Такой взгляд соответствовал в значительной мере точке зрения Грасса по отношению к политике 1980-х. Добавим, что к этому времени уже ушли из жизни многие выдающиеся писатели, такие как Генрих Бёлль, Альфред Андерш, Уве Йонсон и др. Из «корифеев» оставались только Грасс и Зигфрид Ленц.
К тому же в Советском Союзе еще по-настоящему не началась перестройка, которая постепенно привела к тому, что стало возможным крушение Берлинской стены, а затем и объединение двух германских государств, но это уже совсем другая тема.
А пока, определяя духовную ситуацию в стране, он с горечью говорил о том, что времена, когда власть прислушивалась к мнению демократически настроенных литераторов, как это было при Вилли Брандте, миновали.

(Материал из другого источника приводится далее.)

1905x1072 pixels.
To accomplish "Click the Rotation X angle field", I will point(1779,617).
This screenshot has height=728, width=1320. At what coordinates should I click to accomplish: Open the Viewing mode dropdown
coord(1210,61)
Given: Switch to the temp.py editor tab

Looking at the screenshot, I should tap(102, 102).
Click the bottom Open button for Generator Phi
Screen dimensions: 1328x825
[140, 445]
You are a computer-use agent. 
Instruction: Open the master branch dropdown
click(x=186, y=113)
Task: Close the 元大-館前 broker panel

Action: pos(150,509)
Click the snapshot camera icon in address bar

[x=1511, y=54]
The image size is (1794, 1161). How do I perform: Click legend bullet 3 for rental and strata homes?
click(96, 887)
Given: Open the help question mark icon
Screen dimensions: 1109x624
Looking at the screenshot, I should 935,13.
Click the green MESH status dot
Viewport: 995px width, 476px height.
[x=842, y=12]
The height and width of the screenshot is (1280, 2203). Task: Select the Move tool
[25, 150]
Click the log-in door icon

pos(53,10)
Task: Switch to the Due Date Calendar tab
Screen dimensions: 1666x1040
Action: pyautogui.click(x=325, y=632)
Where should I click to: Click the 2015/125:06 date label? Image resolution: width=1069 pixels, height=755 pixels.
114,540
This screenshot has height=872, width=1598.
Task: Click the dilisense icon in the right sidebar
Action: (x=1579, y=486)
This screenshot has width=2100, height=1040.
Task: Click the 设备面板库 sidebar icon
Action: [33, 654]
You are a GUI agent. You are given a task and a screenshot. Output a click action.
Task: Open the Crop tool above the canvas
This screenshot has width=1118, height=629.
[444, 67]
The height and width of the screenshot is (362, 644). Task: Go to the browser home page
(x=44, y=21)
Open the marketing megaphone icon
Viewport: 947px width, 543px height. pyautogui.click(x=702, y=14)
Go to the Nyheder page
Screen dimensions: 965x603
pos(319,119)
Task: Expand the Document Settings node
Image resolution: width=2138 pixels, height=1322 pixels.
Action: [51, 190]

Писатели стали жить разобщенно, «прежняя сплоченность исчезла», лишь очень немногие еще сохраняли запал, активно вторгаясь в общественную жизнь. За границей, говорил Грасс, и представить себе не могут, «как здесь обращались с Бёллем, как обращаются со мной. Бёлля всё это попросту раздавило». Но, несмотря ни на что, признавался Грасс, он будет продолжать писать. Ибо задача литературы состоит, в частности, в том, чтобы «затыкать дыры», «устранять пробелы истории». Анализировать, заглядывать в будущее, беспощадно называть пороки и язвы, от которых страдает и которые создает человечество, иначе говоря, выступать в трудной, неблагодарной, но необходимой роли, — утверждал Грасс и добавлял: «Судьба обрекла меня на то, что к моим словам не прислушиваются». И всё же, всё же (как говорили писатели, собравшиеся во время Тридцатилетней войны в Тельгте)… «Я буду продолжать писать, — обещал Грасс. — И я не чувствую себя одиноким».
Литература, говорил Грасс в одной из своих речей, всегда уповала на будущее и видела важнейшую предпосылку своего существования в гарантированном праве на внимание грядущих поколений. Это давало ей силы пережить иго абсолютной власти, теологические и идеологические догмы, противоборство с деспотами и тиранами, преследования и темницы. Как бы скверно ей ни приходилось, какой удручающей ни была действительность, в итоге побеждала книга, побеждало слово. Угроза гибели всего живого, нависшая над человечеством, свела непоколебимую доселе уверенность литературы в своем бессмертии к «беспочвенным притязаниям». Вот почему писатель, по мысли Грасса, не может позволить себе замолчать.